There were 124 households, out of which 28.2% had children under the age of 18 living with them, 59.7% were married couples living together, 5.6% had a female householder with no husband present, and 33.9% were non-families. 30.6% of all households were made up of individuals, and 16.9% had someone living alone who was 65 years of age or older. The average household size was 2.52 and the average family size was 3.18.

In the town, the population was spread out, with 24.7% under the age of 18, 4.8% from 18 to 24, 30.8% from 25 to 44, 24.4% from 45 to 64, and 15.4% who were 65 years of age or older. The median age was 40 years. For every 100 females, there were 89.1 males. For every 100 females age 18 and over, there were 86.5 males.

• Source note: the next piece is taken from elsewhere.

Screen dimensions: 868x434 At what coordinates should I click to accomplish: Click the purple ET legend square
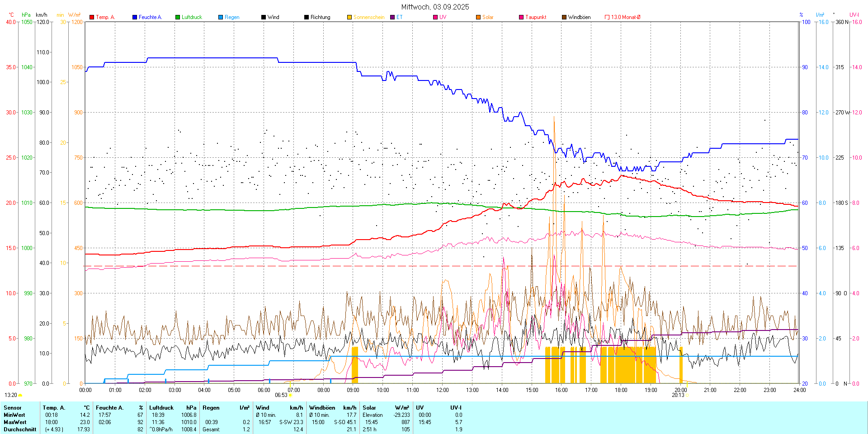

The median income for a household in the town was $34,464, and the median income for a family was $43,750. Males had a median income of $30,750 versus $22,083 for females. The per capita income for the town was $12,147. About 3.3% of families and 5.2% of the population were below the poverty line, including 4.3% of those under age 18 and 7.9% of those age 65 or over.